飛行機の燃料の単位にリットル(体積)でなくポンド(重さ)が使われるのはなんで?
こんにちは。
今回は飛行機の燃料の単位について話してみたいと思います。
自動車の燃料(ガソリン)の単位はリットルを使いますよね。それに対して、飛行機の燃料はポンドを使います。
これはアメリカの単位(ヤードポンド法)か 日本の単位(メートル法)か?という話ではなく、
・自動車のガソリンはリットルという体積の単位(容積)を使うのに
・飛行機の燃料はポンドという重さの単位(質量)を使っている
という話です。
なぜ飛行機の燃料は重さの単位を使うのか、皆さんわかりますか?
理系の人であればだいたい予想がつくと思います。
そうです。
「飛行機の中では燃料の体積が変わってしまうから」ですね。
では、もう少し詳しく説明していきます。
ヤードポンド法とメートル法のおさらい
今回の話の主軸ではありませんが、なんの話なのか混乱してしまわないよう、ヤードポンド法に馴染みの無い方向けに簡単に説明しておきます。
ヤードポンド法は知ってるよって人は動画を先に進めてしまってください。
世界的に使われている単位の基準はメートル法とヤードポンド法があります。
世界的にはメートル法が主に使われているのですが、なぜかアメリカと一部の国だけヤードポンド法です。
日本も含め、アメリカ以外はほぼメートル法が基準と思ってください。
体積の単位はメートル法だとリットル、ヤードポンド法だとガロンです。
質量の単位はメートル法だとキログラム、ヤードポンド法だとポンドです。
単位についての詳しい話はまた別の機会でお話ししたいと思っています
で、今回はメートル法かヤードポンド法か?という違いについては忘れてください。
なぜ車のガソリンはリットルという体積の単位なのに
飛行機の燃料になるとポンドという重さの単位になるのか?
これが今回のテーマです。
燃料の体積が変化するから
結論ははじめに伝えてますが
飛行機がポンドを使うのは、燃料の体積が変化するからです。
体積が変化してしまうので、リットルなど体積の単位が使えません。
重さの単位を使ったほうが誤差が少なく正確に測れるということです。
体積が変化する理由
では、なぜ燃料の体積が変化してしまうのか?
理由は主に2つ
気圧の変化と温度の変化です。
気圧による体積の変化は、
ポテトチップスを持って登山すると袋がパンパンになるやつ。
温度による体積の変化は、
真夏になると線路のレールが伸びるので、伸びるぶんを考慮して、つなぎ目にあえて隙間をつくっているというやつ。
こんな具合で、気体や金属の体積が変化するように、燃料の体積も気圧や気温で変化します。
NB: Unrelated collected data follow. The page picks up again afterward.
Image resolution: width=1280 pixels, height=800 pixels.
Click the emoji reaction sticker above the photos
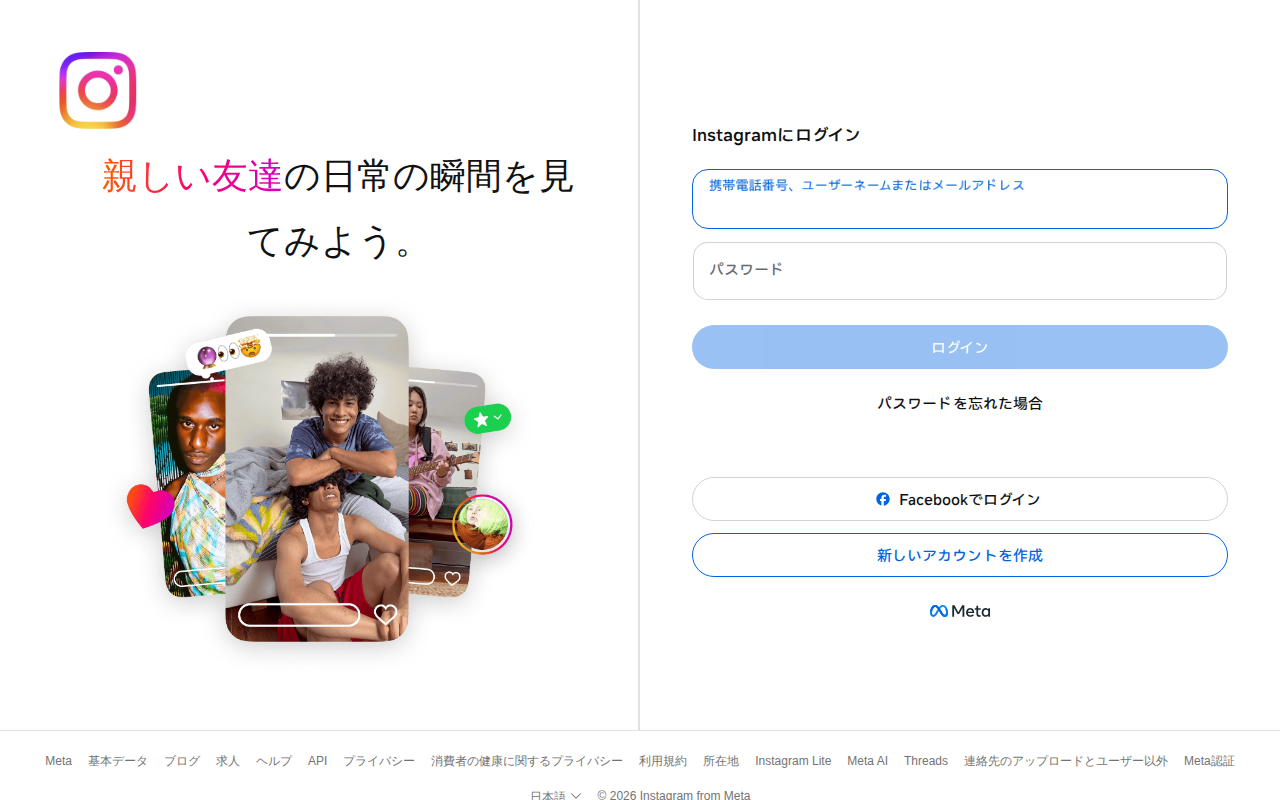click(228, 348)
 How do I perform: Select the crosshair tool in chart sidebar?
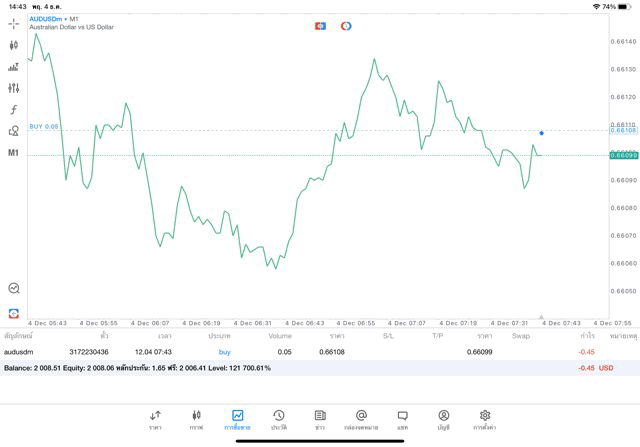point(14,23)
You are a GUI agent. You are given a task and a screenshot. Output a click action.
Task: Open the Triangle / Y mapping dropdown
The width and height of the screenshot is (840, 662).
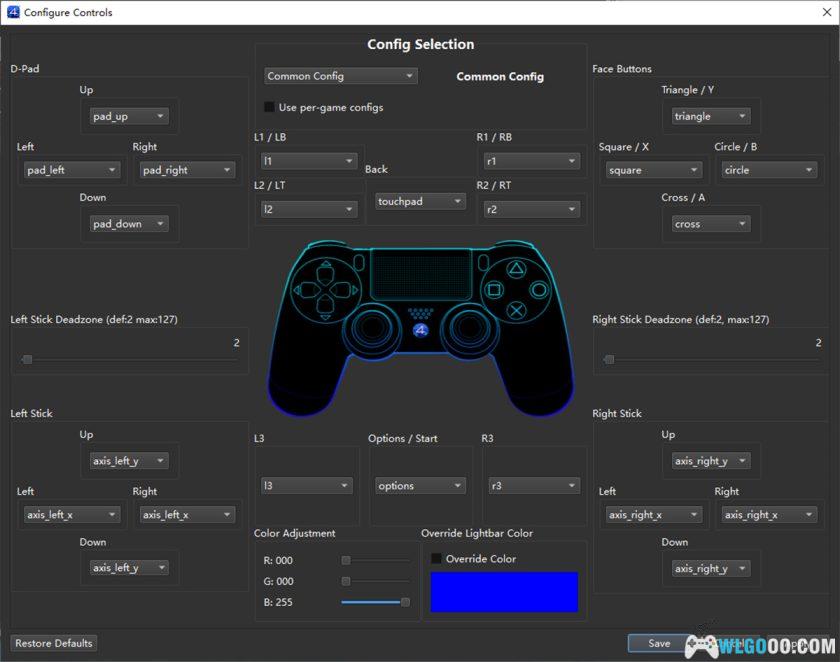[710, 116]

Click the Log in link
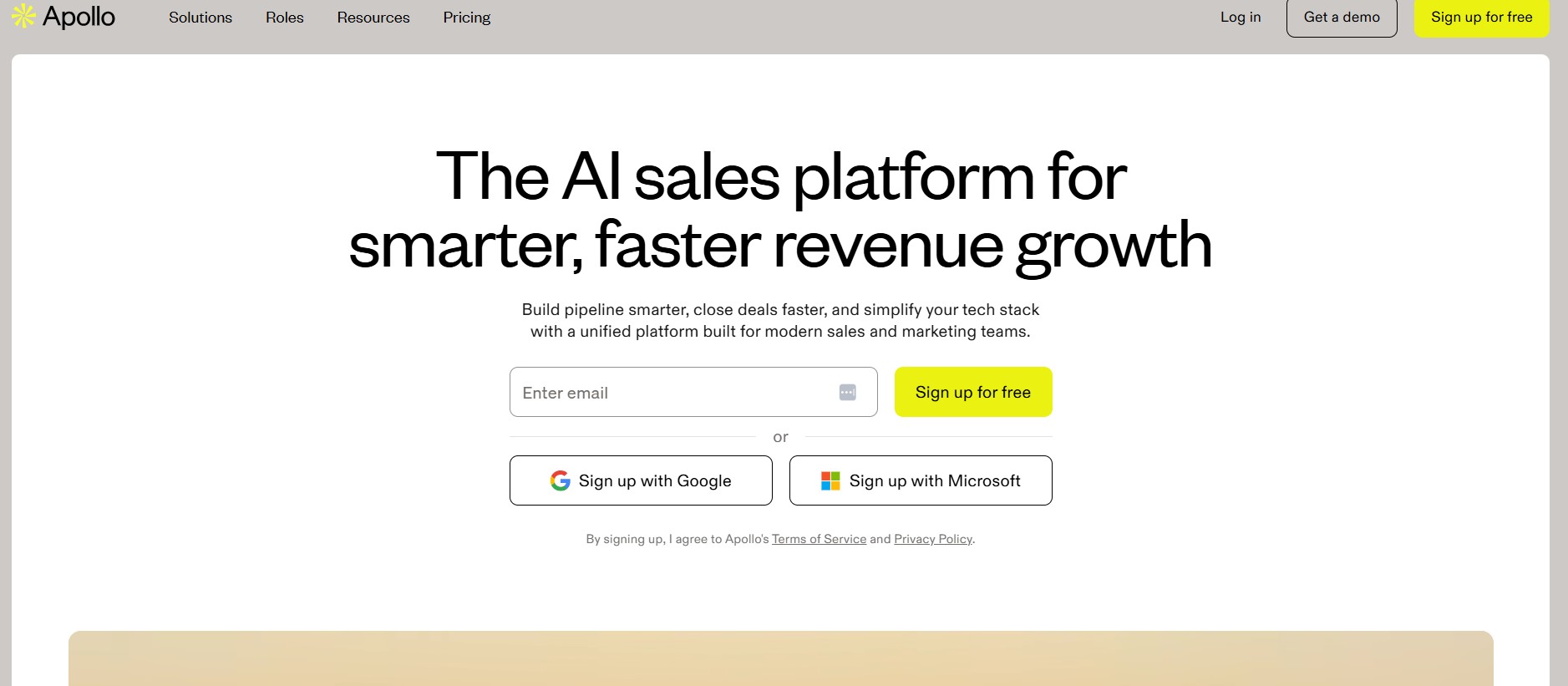[1241, 17]

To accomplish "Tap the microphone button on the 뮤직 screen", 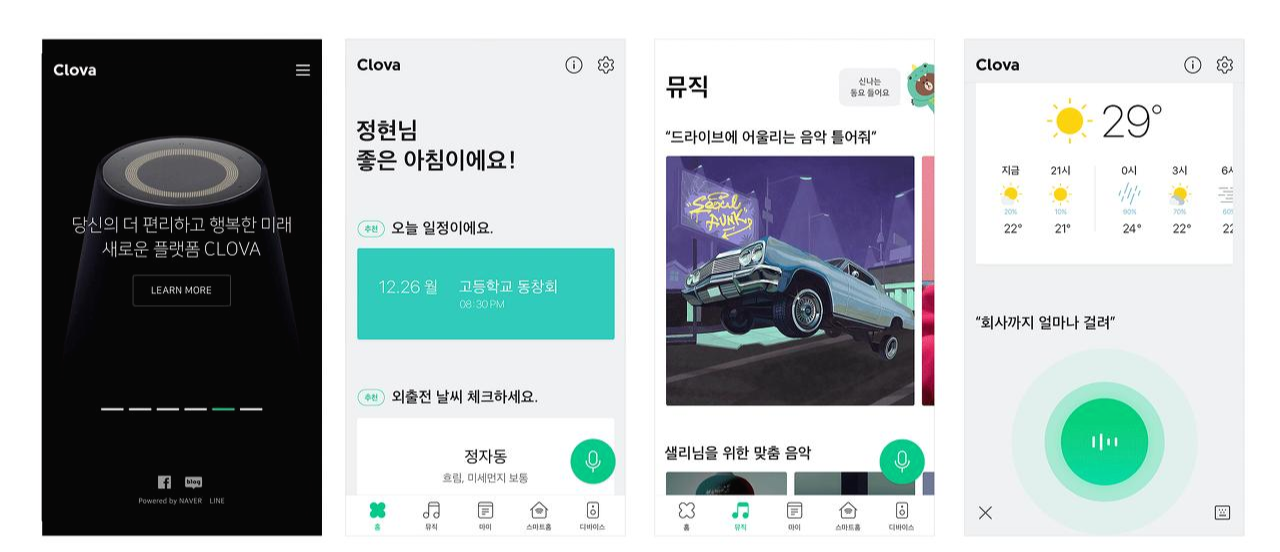I will point(902,461).
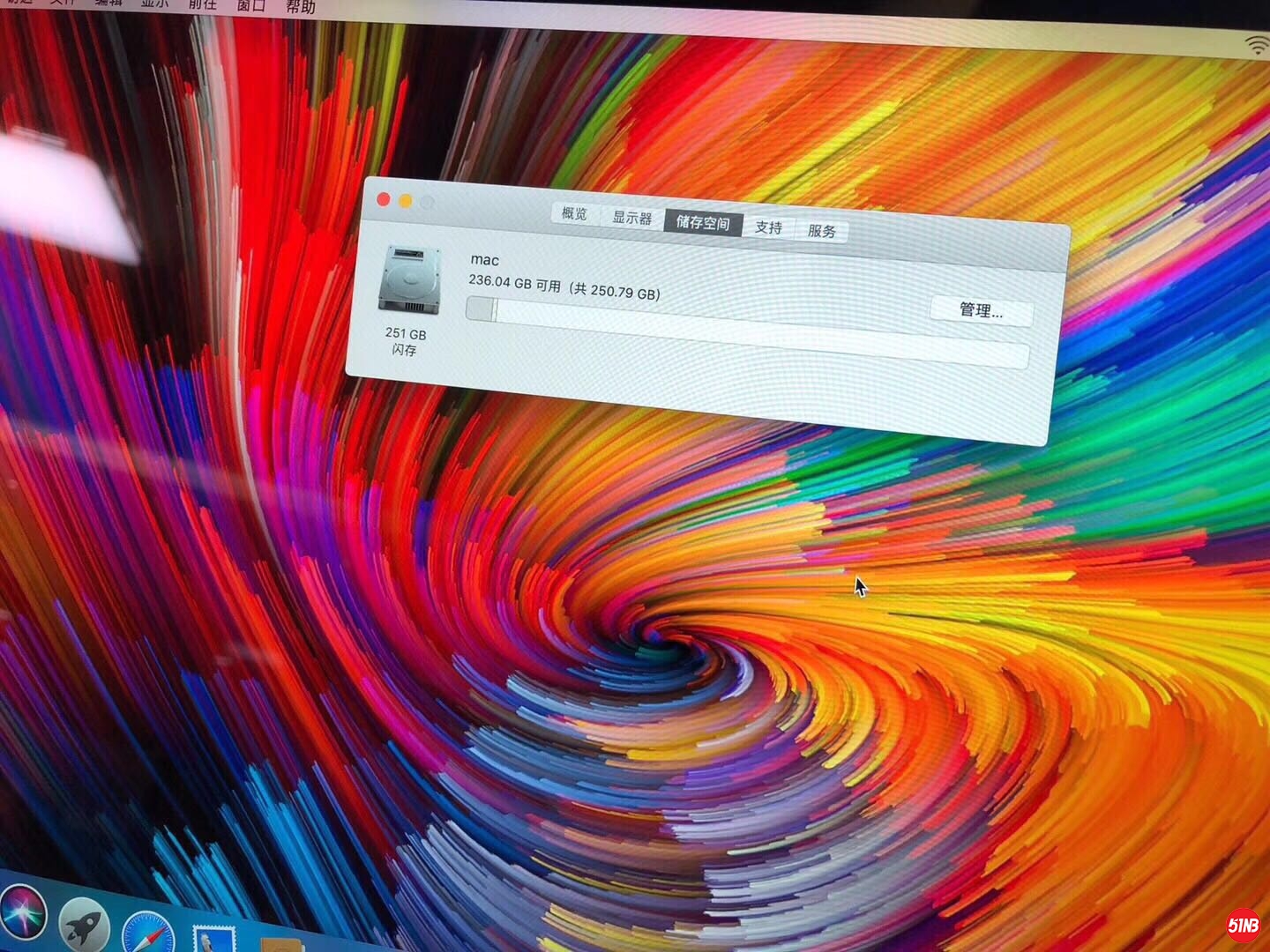Select the 储存空间 tab
1270x952 pixels.
703,222
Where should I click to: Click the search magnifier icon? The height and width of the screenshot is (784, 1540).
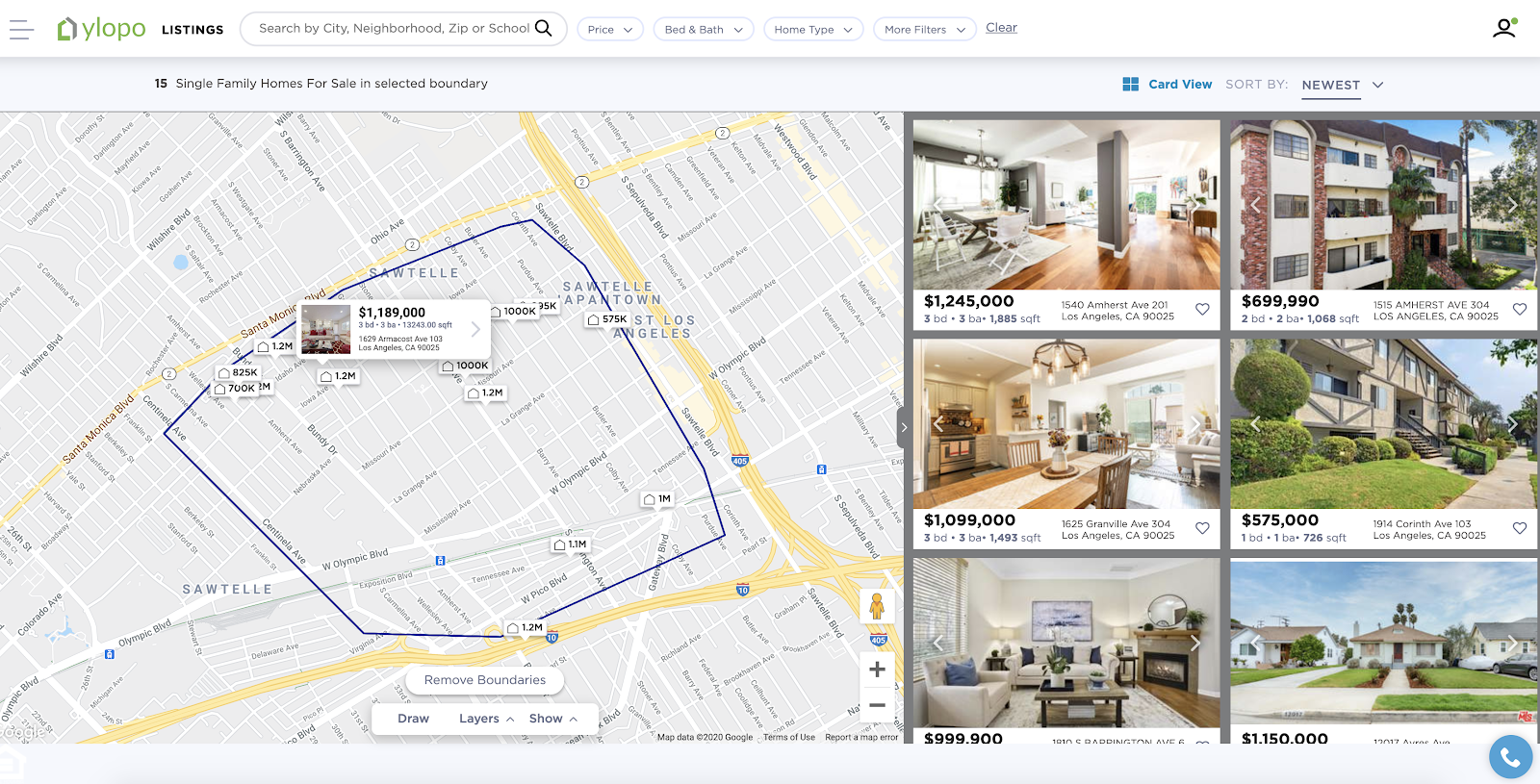tap(544, 28)
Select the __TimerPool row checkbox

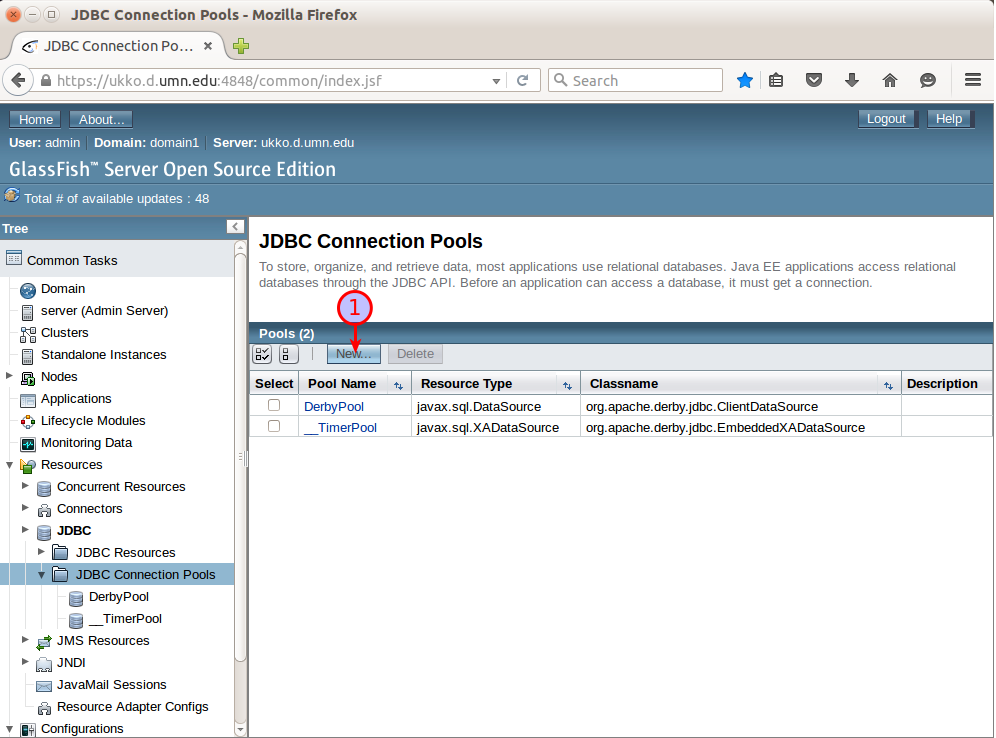(273, 427)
実は車のガソリンも、気圧や温度によって体積は変わっていますが、変化量が誤差の範囲です。
飛行機の場合は、気圧と温度の変化が地上と比べてとても大きいので、燃料の体積の変化も、誤差として許容できない範囲になってしまいます。
上空に上がると気圧がものすごく小さくなりますし、外気温もマイナス何十度になります。
あとは、そもそも積載している燃料の量が車の数十倍〜1000倍っていう量になるので、ちょっとの変化率でも大きい影響が出てしまうという理由もあります。
体積が変化しても重さは変わらない
もし飛行機の燃料計をリットルやガロンのような体積の単位にしてしまうと、
「飛行中は燃料は減っていくはずなのに燃料計のメモリが増える」
みたいなおかしな現象が起きるリスクがあります。
ポンドという重さではかっておけば、気圧や気温の変化で燃料の体積が変化したとしても、正確に残燃料を確認できるということになります。
まとめ
学生の方は、次学校に行った時に、先生に
「飛行機の燃料がポンド表記なのなんで?」
って聞いてみてください
社会人の方は先輩や上司に聞いてもいいかもしれません。
これに回答できるかどうかで、理系のリテラシー・教養があるかどうかを試せます。
それでは、ご視聴ありがとうございました。